───── Data excerpts

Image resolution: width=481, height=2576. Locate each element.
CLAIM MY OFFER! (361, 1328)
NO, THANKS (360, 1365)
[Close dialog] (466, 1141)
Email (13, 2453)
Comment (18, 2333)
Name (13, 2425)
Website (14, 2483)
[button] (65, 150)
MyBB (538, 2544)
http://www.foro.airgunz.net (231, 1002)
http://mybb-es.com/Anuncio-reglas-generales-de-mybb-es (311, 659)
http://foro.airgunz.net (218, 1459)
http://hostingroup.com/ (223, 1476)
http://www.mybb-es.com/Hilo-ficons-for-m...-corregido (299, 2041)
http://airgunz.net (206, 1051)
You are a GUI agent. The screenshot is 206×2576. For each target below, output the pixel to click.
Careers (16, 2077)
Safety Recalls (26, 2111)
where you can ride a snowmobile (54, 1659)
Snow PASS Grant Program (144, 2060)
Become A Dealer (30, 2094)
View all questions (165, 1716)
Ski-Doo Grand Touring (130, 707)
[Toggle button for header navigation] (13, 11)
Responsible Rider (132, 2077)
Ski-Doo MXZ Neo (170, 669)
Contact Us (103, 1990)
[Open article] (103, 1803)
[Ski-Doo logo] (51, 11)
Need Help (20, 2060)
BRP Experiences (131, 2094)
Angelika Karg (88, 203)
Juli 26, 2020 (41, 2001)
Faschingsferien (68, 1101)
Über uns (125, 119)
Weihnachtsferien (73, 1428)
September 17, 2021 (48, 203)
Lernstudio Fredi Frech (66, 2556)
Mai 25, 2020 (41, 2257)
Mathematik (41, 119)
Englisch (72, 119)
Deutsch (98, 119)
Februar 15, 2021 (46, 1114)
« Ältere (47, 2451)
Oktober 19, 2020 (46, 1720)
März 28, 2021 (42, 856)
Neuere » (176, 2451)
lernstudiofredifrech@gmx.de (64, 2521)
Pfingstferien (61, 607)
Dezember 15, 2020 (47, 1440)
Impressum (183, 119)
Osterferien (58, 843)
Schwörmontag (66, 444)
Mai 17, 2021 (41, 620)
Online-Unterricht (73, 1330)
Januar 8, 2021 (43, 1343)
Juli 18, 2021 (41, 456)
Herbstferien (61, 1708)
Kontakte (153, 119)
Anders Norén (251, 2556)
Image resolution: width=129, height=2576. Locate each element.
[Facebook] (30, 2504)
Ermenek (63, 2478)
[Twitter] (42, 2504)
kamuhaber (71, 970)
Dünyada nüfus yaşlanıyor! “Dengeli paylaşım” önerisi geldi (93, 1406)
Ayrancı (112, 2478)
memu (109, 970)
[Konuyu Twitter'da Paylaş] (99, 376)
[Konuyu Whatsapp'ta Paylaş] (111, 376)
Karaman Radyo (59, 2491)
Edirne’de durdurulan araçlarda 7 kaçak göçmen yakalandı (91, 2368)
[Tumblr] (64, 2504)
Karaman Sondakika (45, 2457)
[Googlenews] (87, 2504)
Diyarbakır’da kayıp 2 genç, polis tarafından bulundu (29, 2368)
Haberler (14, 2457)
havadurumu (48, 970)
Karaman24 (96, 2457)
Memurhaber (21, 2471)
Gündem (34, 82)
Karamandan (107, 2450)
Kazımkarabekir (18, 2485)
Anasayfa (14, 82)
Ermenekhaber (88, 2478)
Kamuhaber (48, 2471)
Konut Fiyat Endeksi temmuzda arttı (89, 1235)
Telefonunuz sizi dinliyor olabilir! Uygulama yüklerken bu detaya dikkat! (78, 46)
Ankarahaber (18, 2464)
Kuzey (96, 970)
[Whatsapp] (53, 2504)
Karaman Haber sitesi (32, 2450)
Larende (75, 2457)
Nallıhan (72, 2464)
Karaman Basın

──────────

*Your objective*:
Repeat every record, keeping each word and mark exactly as it is.

*Solved exercise*:
Image resolution: width=481, height=2576. Locate each element.
CLAIM MY OFFER! (361, 1328)
NO, THANKS (360, 1365)
[Close dialog] (466, 1141)
Email (13, 2453)
Comment (18, 2333)
Name (13, 2425)
Website (14, 2483)
[button] (65, 150)
MyBB (538, 2544)
http://www.foro.airgunz.net (231, 1002)
http://mybb-es.com/Anuncio-reglas-generales-de-mybb-es (311, 659)
http://foro.airgunz.net (218, 1459)
http://hostingroup.com/ (223, 1476)
http://www.mybb-es.com/Hilo-ficons-for-m...-corregido (299, 2041)
http://airgunz.net (206, 1051)
You are a GUI agent. The screenshot is 206×2576. For each target below, output the pixel to click.
Careers (16, 2077)
Safety Recalls (26, 2111)
where you can ride a snowmobile (54, 1659)
Snow PASS Grant Program (144, 2060)
Become A Dealer (30, 2094)
View all questions (165, 1716)
Ski-Doo Grand Touring (130, 707)
[Toggle button for header navigation] (13, 11)
Responsible Rider (132, 2077)
Ski-Doo MXZ Neo (170, 669)
Contact Us (103, 1990)
[Open article] (103, 1803)
[Ski-Doo logo] (51, 11)
Need Help (20, 2060)
BRP Experiences (131, 2094)
Angelika Karg (88, 203)
Juli 26, 2020 (41, 2001)
Faschingsferien (68, 1101)
Über uns (125, 119)
Weihnachtsferien (73, 1428)
September 17, 2021 (48, 203)
Lernstudio Fredi Frech (66, 2556)
Mai 25, 2020 (41, 2257)
Mathematik (41, 119)
Englisch (72, 119)
Deutsch (98, 119)
Februar 15, 2021 (46, 1114)
« Ältere (47, 2451)
Oktober 19, 2020 (46, 1720)
März 28, 2021 (42, 856)
Neuere » (176, 2451)
lernstudiofredifrech@gmx.de (64, 2521)
Pfingstferien (61, 607)
Dezember 15, 2020 (47, 1440)
Impressum (183, 119)
Osterferien (58, 843)
Schwörmontag (66, 444)
Mai 17, 2021 (41, 620)
Online-Unterricht (73, 1330)
Januar 8, 2021 (43, 1343)
Juli 18, 2021 (41, 456)
Herbstferien (61, 1708)
Kontakte (153, 119)
Anders Norén (251, 2556)
Image resolution: width=129, height=2576. Locate each element.
[Facebook] (30, 2504)
Ermenek (63, 2478)
[Twitter] (42, 2504)
kamuhaber (71, 970)
Dünyada nüfus yaşlanıyor! “Dengeli paylaşım” önerisi geldi (93, 1406)
Ayrancı (112, 2478)
memu (109, 970)
[Konuyu Twitter'da Paylaş] (99, 376)
[Konuyu Whatsapp'ta Paylaş] (111, 376)
Karaman Radyo (59, 2491)
Edirne’de durdurulan araçlarda 7 kaçak göçmen yakalandı (91, 2368)
[Tumblr] (64, 2504)
Karaman Sondakika (45, 2457)
[Googlenews] (87, 2504)
Diyarbakır’da kayıp 2 genç, polis tarafından bulundu (29, 2368)
Haberler (14, 2457)
havadurumu (48, 970)
Karaman24 (96, 2457)
Memurhaber (21, 2471)
Gündem (34, 82)
Karamandan (107, 2450)
Kazımkarabekir (18, 2485)
Anasayfa (14, 82)
Ermenekhaber (88, 2478)
Kamuhaber (48, 2471)
Konut Fiyat Endeksi temmuzda arttı (89, 1235)
Telefonunuz sizi dinliyor olabilir! Uygulama yüklerken bu detaya dikkat! (78, 46)
Ankarahaber (18, 2464)
Kuzey (96, 970)
[Whatsapp] (53, 2504)
Karaman Haber sitesi (32, 2450)
Larende (75, 2457)
Nallıhan (72, 2464)
Karaman Basın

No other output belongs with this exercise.